Prompt: Repeat every line of the data verbatim.

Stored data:
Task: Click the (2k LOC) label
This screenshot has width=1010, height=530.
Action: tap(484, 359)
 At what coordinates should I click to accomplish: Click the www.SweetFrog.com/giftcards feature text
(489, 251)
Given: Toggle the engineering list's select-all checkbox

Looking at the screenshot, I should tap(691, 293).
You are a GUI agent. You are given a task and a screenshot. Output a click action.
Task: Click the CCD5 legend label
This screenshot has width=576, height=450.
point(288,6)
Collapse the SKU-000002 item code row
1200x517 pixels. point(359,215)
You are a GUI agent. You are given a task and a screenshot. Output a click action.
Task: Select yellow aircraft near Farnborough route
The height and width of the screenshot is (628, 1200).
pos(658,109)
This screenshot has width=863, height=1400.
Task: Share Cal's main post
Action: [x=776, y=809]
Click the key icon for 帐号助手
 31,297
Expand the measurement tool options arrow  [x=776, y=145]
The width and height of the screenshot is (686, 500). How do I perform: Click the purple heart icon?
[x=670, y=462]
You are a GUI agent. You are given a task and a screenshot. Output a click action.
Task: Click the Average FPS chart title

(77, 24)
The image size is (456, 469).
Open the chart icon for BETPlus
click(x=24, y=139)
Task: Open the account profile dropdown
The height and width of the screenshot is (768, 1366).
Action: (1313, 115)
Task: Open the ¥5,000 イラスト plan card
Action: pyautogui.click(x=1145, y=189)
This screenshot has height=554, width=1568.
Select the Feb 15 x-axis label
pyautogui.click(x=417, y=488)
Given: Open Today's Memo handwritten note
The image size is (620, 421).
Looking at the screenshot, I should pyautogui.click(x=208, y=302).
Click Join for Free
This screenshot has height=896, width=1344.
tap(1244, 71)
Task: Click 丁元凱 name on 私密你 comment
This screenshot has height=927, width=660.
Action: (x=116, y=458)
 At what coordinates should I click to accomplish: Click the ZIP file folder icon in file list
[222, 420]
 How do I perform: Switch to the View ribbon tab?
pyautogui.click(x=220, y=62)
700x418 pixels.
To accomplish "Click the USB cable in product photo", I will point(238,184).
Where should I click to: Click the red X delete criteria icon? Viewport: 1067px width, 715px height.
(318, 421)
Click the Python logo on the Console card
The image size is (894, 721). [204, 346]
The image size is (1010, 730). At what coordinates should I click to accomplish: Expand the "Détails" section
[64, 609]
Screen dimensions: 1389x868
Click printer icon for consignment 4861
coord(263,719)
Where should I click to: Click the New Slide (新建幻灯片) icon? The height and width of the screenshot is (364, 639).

Completed task:
Task: Click the (2k LOC) label
This screenshot has width=1010, height=530.
Action: tap(484, 359)
 At what coordinates should I click to accomplish: Click the www.SweetFrog.com/giftcards feature text
(489, 251)
Given: Toggle the engineering list's select-all checkbox

Looking at the screenshot, I should tap(691, 293).
You are a GUI agent. You are given a task and a screenshot. Output a click action.
Task: Click the CCD5 legend label
This screenshot has width=576, height=450.
point(288,6)
Collapse the SKU-000002 item code row
1200x517 pixels. point(359,215)
You are a GUI agent. You are given a task and a screenshot. Output a click action.
Task: Select yellow aircraft near Farnborough route
The height and width of the screenshot is (628, 1200).
pos(658,109)
This screenshot has width=863, height=1400.
Task: Share Cal's main post
Action: [x=776, y=809]
Click the key icon for 帐号助手
 31,297
Expand the measurement tool options arrow  [x=776, y=145]
The width and height of the screenshot is (686, 500). How do I perform: Click the purple heart icon?
[x=670, y=462]
You are a GUI agent. You are given a task and a screenshot. Output a click action.
Task: Click the Average FPS chart title

(77, 24)
The image size is (456, 469).
Open the chart icon for BETPlus
click(x=24, y=139)
Task: Open the account profile dropdown
The height and width of the screenshot is (768, 1366).
Action: (1313, 115)
Task: Open the ¥5,000 イラスト plan card
Action: pyautogui.click(x=1145, y=189)
This screenshot has height=554, width=1568.
Select the Feb 15 x-axis label
pyautogui.click(x=417, y=488)
Given: Open Today's Memo handwritten note
The image size is (620, 421).
Looking at the screenshot, I should pyautogui.click(x=208, y=302).
Click Join for Free
This screenshot has height=896, width=1344.
tap(1244, 71)
Task: Click 丁元凱 name on 私密你 comment
This screenshot has height=927, width=660.
Action: (x=116, y=458)
 At what coordinates should I click to accomplish: Click the ZIP file folder icon in file list
[222, 420]
 How do I perform: Switch to the View ribbon tab?
pyautogui.click(x=220, y=62)
700x418 pixels.
To accomplish "Click the USB cable in product photo", I will point(238,184).
Where should I click to: Click the red X delete criteria icon? Viewport: 1067px width, 715px height.
(318, 421)
Click the Python logo on the Console card
The image size is (894, 721). [204, 346]
The image size is (1010, 730). At what coordinates should I click to accomplish: Expand the "Détails" section
[64, 609]
Screen dimensions: 1389x868
Click printer icon for consignment 4861
coord(263,719)
Where should I click to: Click the New Slide (新建幻灯片) icon? The height and width of the screenshot is (364, 639).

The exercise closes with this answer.